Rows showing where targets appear
____________________
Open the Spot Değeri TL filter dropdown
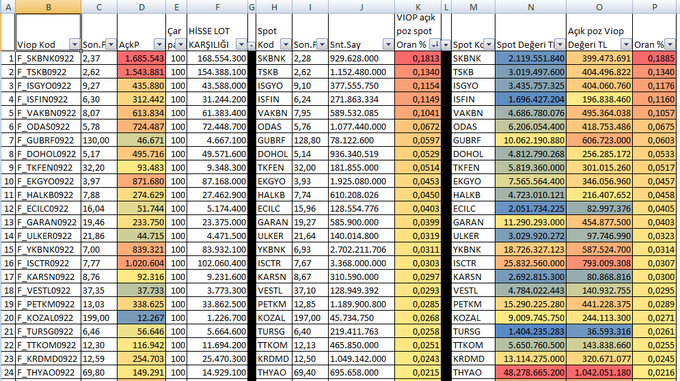Image resolution: width=680 pixels, height=381 pixels. (560, 45)
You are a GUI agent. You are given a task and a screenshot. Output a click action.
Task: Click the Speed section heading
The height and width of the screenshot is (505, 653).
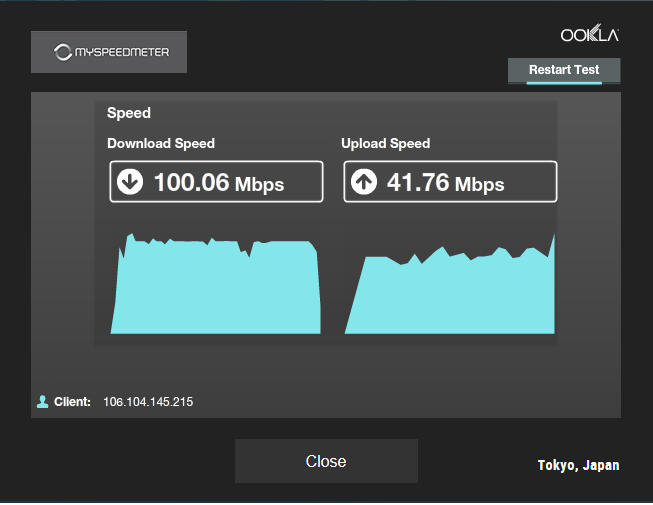pyautogui.click(x=129, y=113)
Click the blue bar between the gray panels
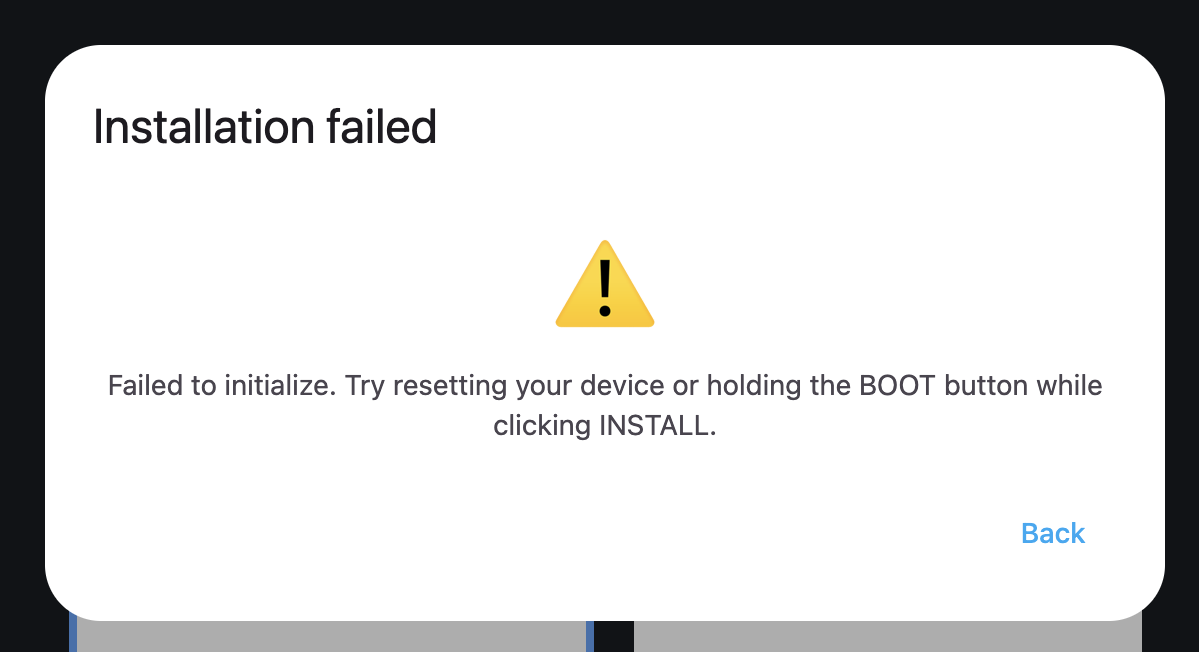The height and width of the screenshot is (652, 1199). click(x=590, y=636)
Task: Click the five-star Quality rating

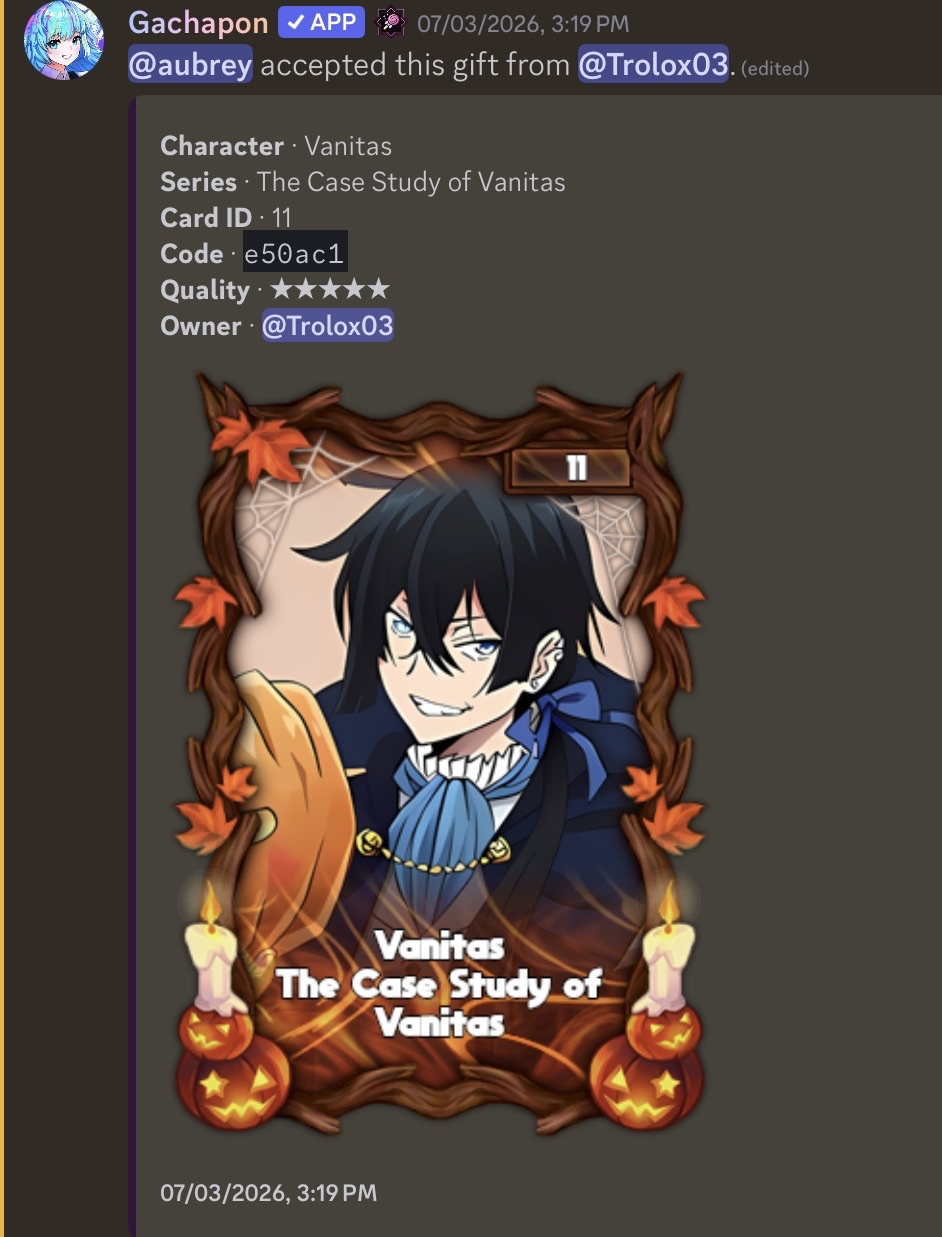Action: point(330,290)
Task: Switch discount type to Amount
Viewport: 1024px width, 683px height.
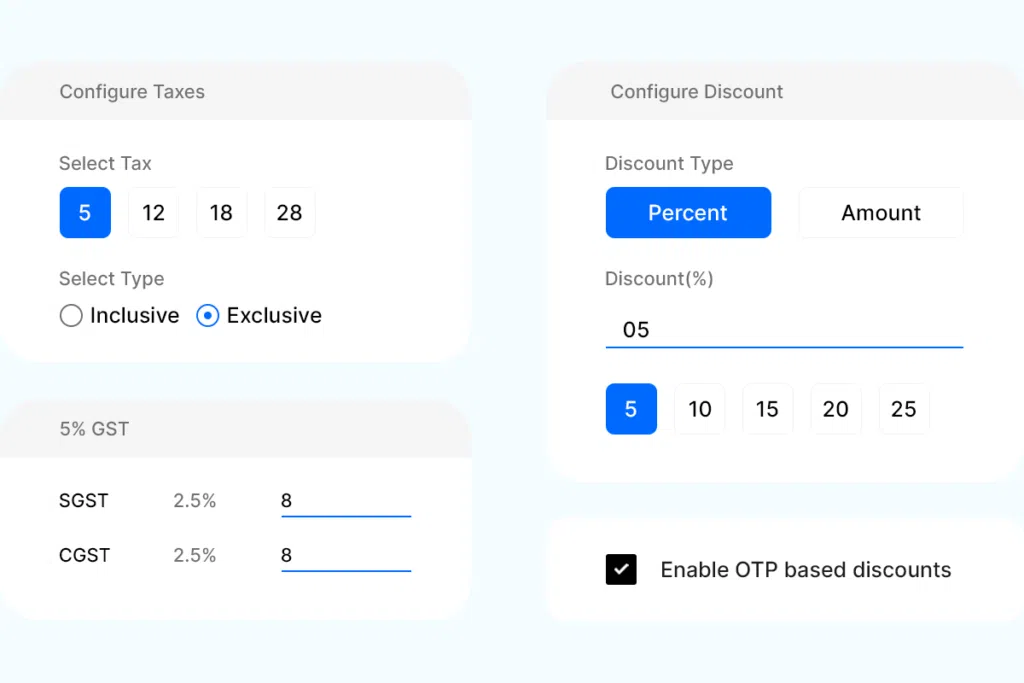Action: tap(880, 213)
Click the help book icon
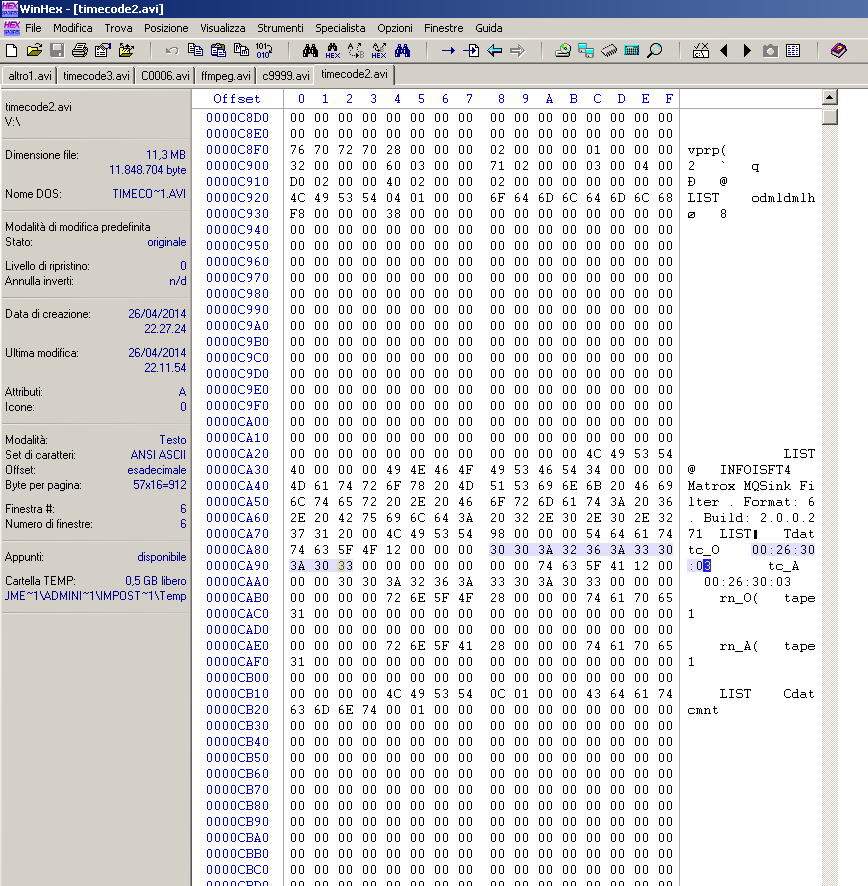Image resolution: width=868 pixels, height=886 pixels. coord(838,50)
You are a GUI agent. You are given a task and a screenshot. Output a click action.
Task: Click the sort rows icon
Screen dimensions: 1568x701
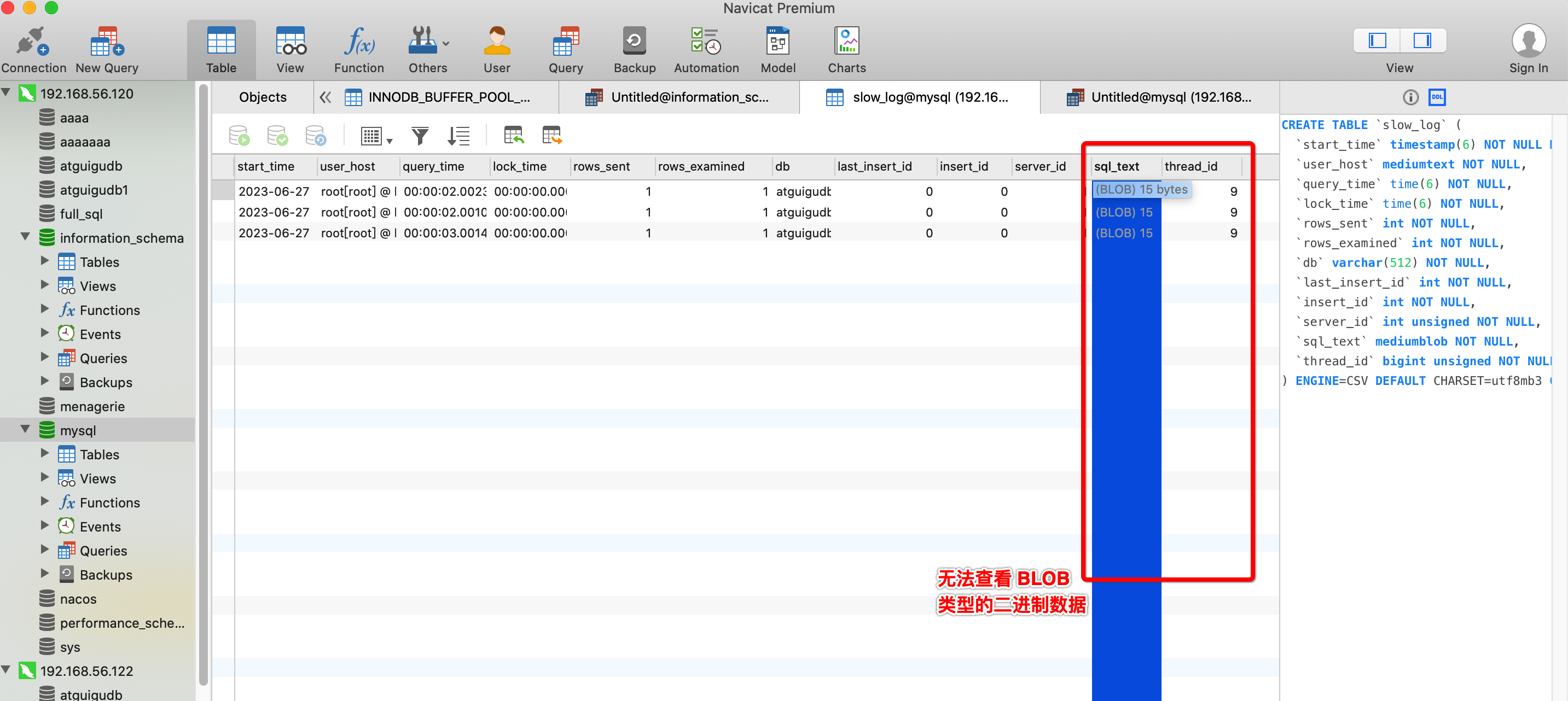click(x=458, y=136)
____________________
WHAT THIS TASK INVOLVES
Copy the data above line for line, leaving out the pictures.

EXPECTED OUTPUT
Open the Spot Değeri TL filter dropdown
Image resolution: width=680 pixels, height=381 pixels. (560, 45)
You are a GUI agent. You are given a task and a screenshot. Output a click action.
Task: Click the Speed section heading
The height and width of the screenshot is (505, 653).
pyautogui.click(x=129, y=113)
Click the blue bar between the gray panels
The height and width of the screenshot is (652, 1199). click(x=590, y=636)
Task: Click the five-star Quality rating

Action: point(330,290)
Task: Switch discount type to Amount
Viewport: 1024px width, 683px height.
Action: tap(880, 213)
Click the help book icon
Image resolution: width=868 pixels, height=886 pixels. coord(838,50)
You are a GUI agent. You are given a task and a screenshot. Output a click action.
Task: Click the sort rows icon
Screen dimensions: 1568x701
click(x=458, y=136)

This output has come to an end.